■ Dataset extract:
• • • • •

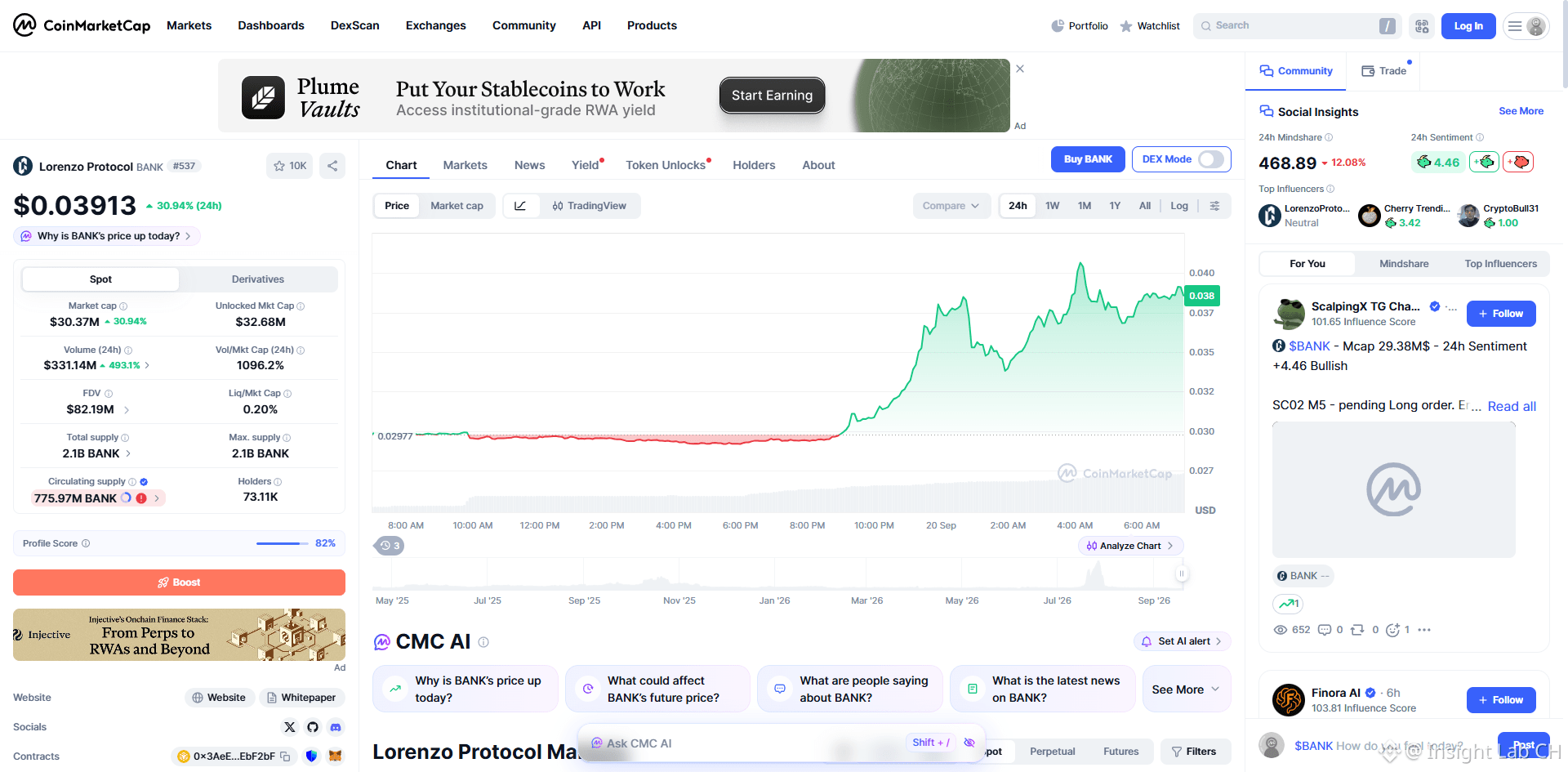The image size is (1568, 772).
Task: Open the GitHub social icon
Action: click(313, 727)
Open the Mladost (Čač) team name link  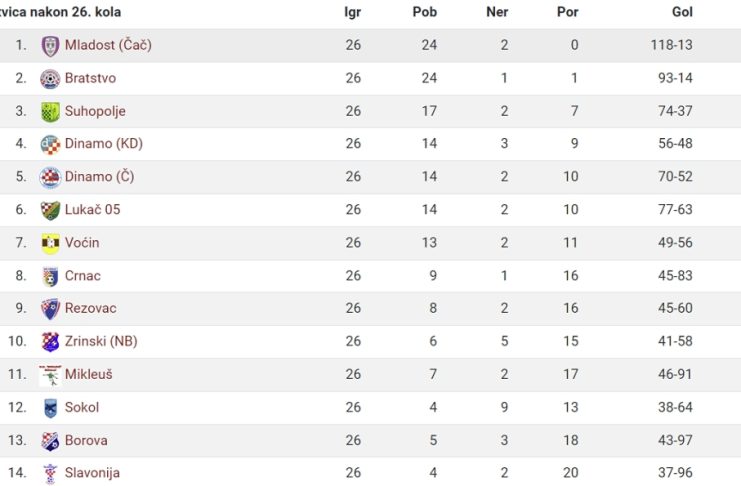[x=108, y=45]
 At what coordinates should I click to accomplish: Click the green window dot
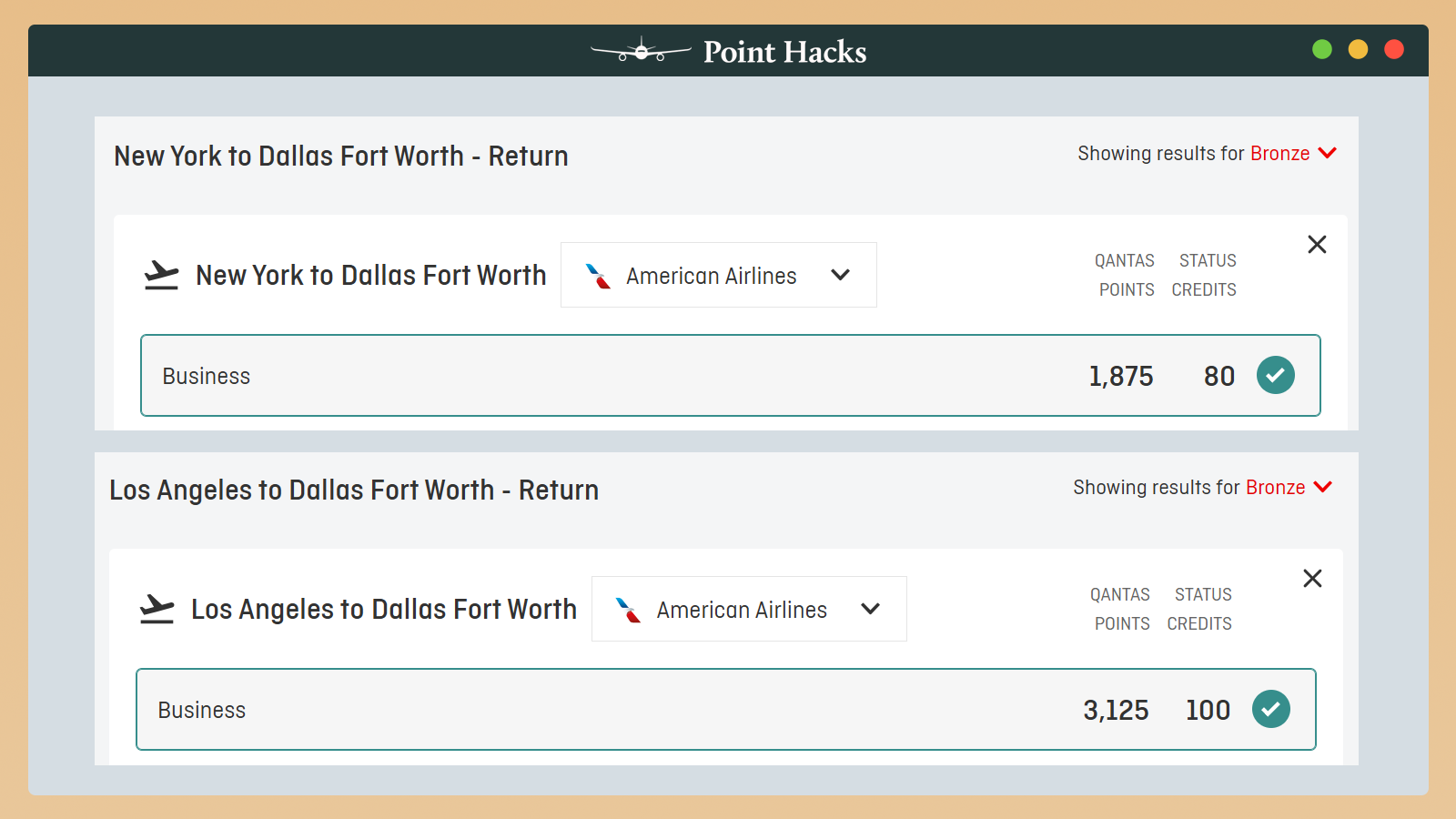1322,49
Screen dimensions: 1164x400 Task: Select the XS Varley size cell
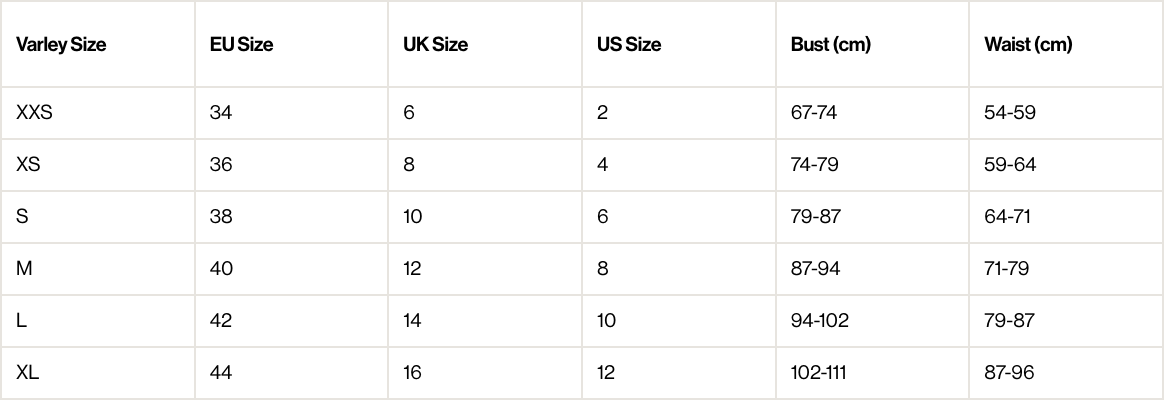(28, 164)
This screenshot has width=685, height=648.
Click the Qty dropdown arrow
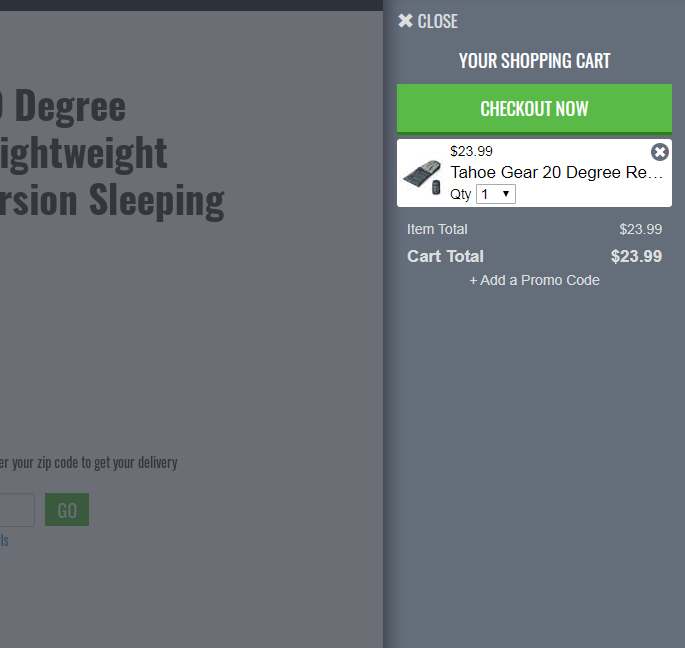point(506,194)
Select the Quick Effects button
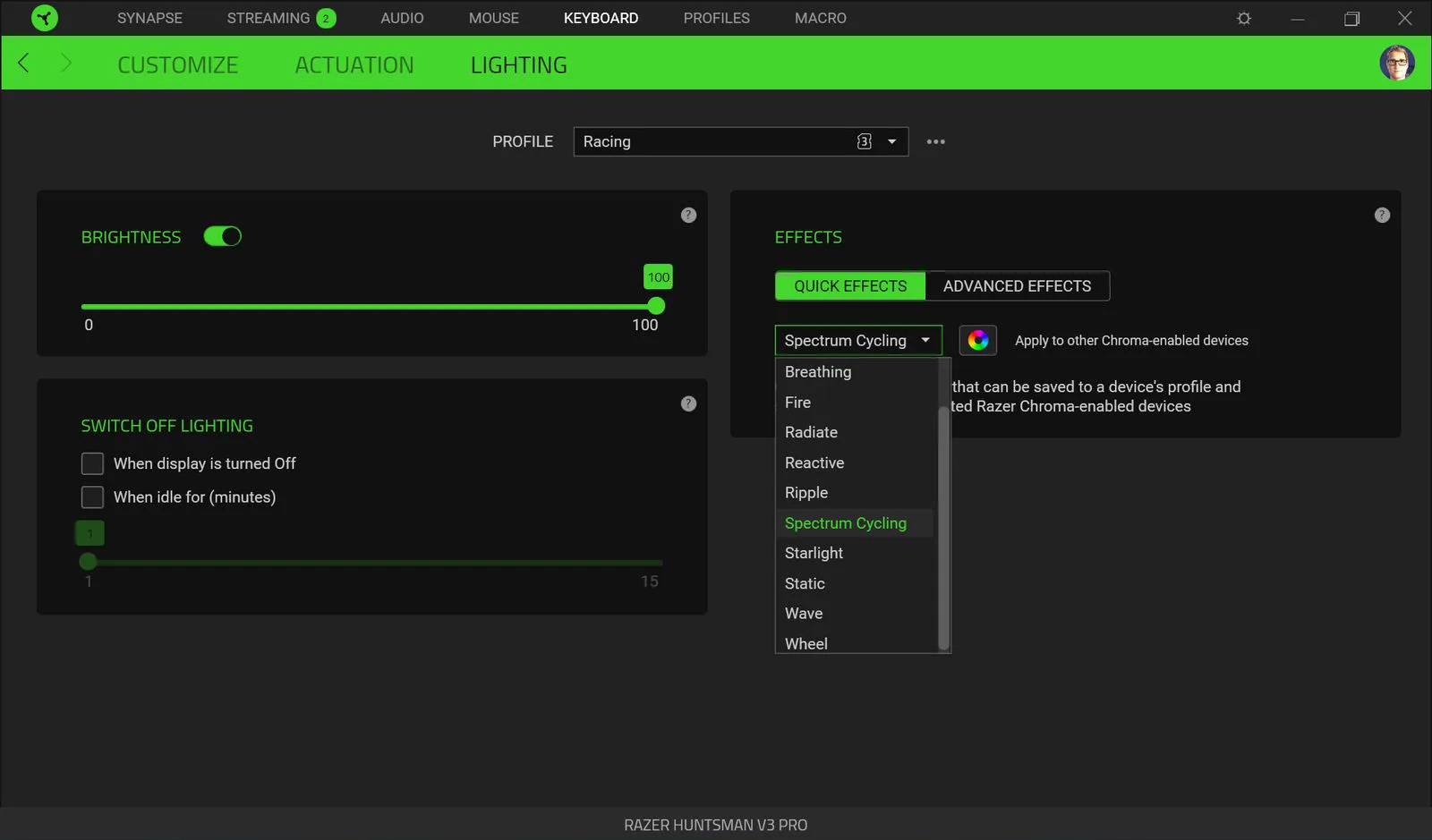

• • • • •

■ Problem requirements:
From the line with "This screenshot has width=685, height=648." through the end of the listing, write out every line exactly, leaving out the pictures.

■ Task answer:
This screenshot has width=685, height=648.
Click the Qty dropdown arrow
point(506,194)
Select the Quick Effects button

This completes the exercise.